• Thomas Callaway of Statesboro, Ga., is being investigated for possible sexual battery and gave an on-air apology for slapping the buttocks of television reporter Alex Bozarjian as he ran past her while she was conducting a live report on a road race in Savannah.
• Alan Norman, sheriff of Cleveland County, N.C., called it one of the county's largest cash seizures after about $3 million from illegal drug sales, believed to be headed to Mexico, was found in barrels of raw pork shoulder in a tractor-trailer rig that was pulled over for a traffic violation.
• Ellen Boyd, a school spokesman in Kannapolis, N.C., said the principal and superintendent have apologized and a teacher was disciplined after a parent complained about an assignment that asked middle school students to compare the value of white people with that of slaves in 1787, when slaves were considered three-fifths of a person under tax and representation laws.
• Mary Coker, 46, kept her job as a school administrator in Broward County, Fla., and avoided a $44,000 pay cut but was suspended for seven days for showing up for work on Halloween dressed as a flasher.

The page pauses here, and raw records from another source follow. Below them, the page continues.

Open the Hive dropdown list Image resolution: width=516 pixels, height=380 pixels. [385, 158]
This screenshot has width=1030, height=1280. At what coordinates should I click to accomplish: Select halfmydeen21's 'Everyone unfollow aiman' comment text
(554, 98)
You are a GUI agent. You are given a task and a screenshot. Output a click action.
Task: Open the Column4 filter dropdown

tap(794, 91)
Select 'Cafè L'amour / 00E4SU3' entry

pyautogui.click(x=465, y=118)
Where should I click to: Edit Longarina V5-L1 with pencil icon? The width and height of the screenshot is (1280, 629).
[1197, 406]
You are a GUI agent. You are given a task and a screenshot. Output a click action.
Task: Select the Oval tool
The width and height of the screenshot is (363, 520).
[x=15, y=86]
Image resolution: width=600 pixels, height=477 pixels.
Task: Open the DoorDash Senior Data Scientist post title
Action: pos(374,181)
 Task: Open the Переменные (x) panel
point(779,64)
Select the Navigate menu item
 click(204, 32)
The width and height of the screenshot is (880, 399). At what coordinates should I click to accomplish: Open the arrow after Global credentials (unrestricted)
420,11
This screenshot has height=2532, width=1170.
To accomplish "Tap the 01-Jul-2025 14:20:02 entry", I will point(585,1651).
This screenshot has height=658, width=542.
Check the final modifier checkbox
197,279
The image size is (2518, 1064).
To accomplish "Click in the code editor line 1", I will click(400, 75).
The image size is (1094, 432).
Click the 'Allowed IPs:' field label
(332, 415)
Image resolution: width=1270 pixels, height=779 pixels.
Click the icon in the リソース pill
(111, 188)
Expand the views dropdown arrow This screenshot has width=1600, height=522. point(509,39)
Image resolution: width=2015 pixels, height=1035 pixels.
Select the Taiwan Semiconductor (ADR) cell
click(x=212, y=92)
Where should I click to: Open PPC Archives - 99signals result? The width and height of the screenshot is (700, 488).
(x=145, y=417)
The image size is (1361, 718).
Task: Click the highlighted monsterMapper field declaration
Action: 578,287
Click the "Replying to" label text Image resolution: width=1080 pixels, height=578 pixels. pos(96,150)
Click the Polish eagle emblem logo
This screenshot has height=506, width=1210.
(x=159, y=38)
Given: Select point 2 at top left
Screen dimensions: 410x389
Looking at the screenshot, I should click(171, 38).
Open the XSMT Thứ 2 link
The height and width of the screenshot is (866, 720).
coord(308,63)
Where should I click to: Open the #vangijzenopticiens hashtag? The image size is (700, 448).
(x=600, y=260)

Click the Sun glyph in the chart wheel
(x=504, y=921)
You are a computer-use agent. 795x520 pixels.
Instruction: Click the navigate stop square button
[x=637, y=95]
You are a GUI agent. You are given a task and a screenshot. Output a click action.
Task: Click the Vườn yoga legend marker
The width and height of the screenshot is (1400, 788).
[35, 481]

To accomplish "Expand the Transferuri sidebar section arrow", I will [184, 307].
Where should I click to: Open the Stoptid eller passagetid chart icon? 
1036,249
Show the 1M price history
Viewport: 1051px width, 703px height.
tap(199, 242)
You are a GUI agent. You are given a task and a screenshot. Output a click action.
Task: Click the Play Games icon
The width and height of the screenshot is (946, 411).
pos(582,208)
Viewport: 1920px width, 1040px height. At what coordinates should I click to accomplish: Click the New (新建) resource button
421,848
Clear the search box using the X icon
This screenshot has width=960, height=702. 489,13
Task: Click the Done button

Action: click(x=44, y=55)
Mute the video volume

• Robert VanSumeren, 40, a Michigan man who at 19 was sentenced to six years in prison for a string of robberies, was sworn in as an attorney by Hillsdale County Circuit Judge Michael Smith, the judge who sent him to prison.
• Troy Fairbanks and his son, Majestic, both of Rapid City, S.D., pleaded guilty to wildlife trafficking for their roles in a ring involving 30 people and several pawnshops that illegally sold eagle carcasses, eagle parts and feathers.
• Odie Barrett, emergency services director in Lauderdale County, Miss., said bomb technicians disposed of a hand grenade that an employee of a Meridian antique store found in a box and couldn't tell if it was real or a replica.
• Carlos Campos, an Atlanta police spokesman, said a mother was charged with child cruelty after she told investigators she left her 14-year-old special-needs son at a hospital, where he was cold, confused and unable to give his name, because she felt overwhelmed caring for him and three other children.
• Justin Hays and Joshua Peterson, Sublette County, Wyo., sheriff's deputies, channeled their inner cowboy to lasso and pull to shore a doe deer spotted flailing in a pond after it fell through thin ice.